Saturday, December 15, 2007

Advent Thoughts

As you know, the true liturgical season of Christmas starts on Christmas, not ends with it. What most of society considers to be the Christmas Season, is in fact the Season of Advent.

So with all the “stuff” of Christmas surrounding us: the parties, the decorations, the music, the “happy holidays”, the shopping… what’s a Catholic to do? Do we ignore “the world” and ascetically hold out from the Christmas “busy-ness” that buzzes around us?

That’s not likely unless you live in a cloister. The world has co-opted the period between Thanksgiving and Christmas as its Christmas Season (the malls begin a little earlier), and let’s face it, most of us Catholics are shopping, partying, and decorating along with the rest of the world.

However, there’s nothing keeping us from keeping an “inner Advent”. The Advent Season is, liturgically, a time of preparation. The traditional means of preparation for the Church is prayer and fasting. And there’s nothing keeping us (most of us) from doing just that.

When I was kid (yes, in the “pre-Vatican II days”) I remember well that we were asked to give up something for Advent. One doesn’t hear much admonition to do that anymore. But whether we hear about it or not, it’s still a venerable and recommended practice.

In past years I tried to “fight back” against the world by refusing to put up a tree (or at least decorate it) until “the night before Christmas (that’s the traditional way). I tried to ignore the holiday buzz, avoided the malls, avoided saying “Merry Christmas”, and do whatever I could to at least keep some sort of an “exterior Advent”.

This year I gave up the fight. The tree was up in our house just after Thanksgiving. Christmas CD’s started playing. Lights were up all over the house. “Christmasy” movies were rented, etc.

However, this is probably my best personal Advent in a long time simply because I’ve decided to “return to my roots” and do exactly what the Church has said to do: fast and pray.

Now, I’m a wimp when it comes to real fasting, so I just decided to give up a few things (sweets – especially donuts, fried stuff, red meat, and beer). No real hunger, but just enough self-denial to remind me its Advent. And as you can see, it’s stuff I (and probably you, too) should do without anyway. (Well I’ll have to think about the beer.)

I’ve also put more emphasis on praying with the family (a nightly rosary or some other prayers and readings). Again, stuff we should be doing anyway.

What you are asked to do =>
In the Advent post, what items does the writer give up for the season?

Record extracts =>
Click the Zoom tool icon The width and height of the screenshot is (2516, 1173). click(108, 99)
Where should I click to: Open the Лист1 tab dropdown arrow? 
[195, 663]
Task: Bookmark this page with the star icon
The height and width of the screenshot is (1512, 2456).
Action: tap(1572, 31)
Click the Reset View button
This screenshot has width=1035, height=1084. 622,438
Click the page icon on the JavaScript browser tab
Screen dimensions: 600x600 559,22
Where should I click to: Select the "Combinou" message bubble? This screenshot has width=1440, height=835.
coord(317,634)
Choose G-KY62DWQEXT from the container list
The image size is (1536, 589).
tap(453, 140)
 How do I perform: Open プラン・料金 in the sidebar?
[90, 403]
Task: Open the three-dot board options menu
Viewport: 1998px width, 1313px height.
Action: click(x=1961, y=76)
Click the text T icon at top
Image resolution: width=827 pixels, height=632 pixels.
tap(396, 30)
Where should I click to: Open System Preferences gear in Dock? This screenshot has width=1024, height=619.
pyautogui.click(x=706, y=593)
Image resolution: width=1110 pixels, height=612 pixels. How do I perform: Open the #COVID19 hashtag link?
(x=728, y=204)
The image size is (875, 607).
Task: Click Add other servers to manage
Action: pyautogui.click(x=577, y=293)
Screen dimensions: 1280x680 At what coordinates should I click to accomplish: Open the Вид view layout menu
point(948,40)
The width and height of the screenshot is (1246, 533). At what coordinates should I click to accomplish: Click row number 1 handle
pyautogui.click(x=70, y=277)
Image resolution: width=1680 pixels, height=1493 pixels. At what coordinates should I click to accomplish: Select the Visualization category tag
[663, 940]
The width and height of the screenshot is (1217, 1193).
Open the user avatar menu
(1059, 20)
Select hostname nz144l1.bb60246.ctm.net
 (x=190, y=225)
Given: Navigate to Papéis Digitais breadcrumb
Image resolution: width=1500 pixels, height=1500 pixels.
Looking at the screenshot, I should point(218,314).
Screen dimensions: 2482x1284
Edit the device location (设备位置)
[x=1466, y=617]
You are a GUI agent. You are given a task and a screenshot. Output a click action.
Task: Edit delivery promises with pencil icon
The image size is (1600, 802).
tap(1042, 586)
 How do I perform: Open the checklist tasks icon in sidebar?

Exercise output =>
Sweets (especially donuts), fried stuff, red meat, and beer.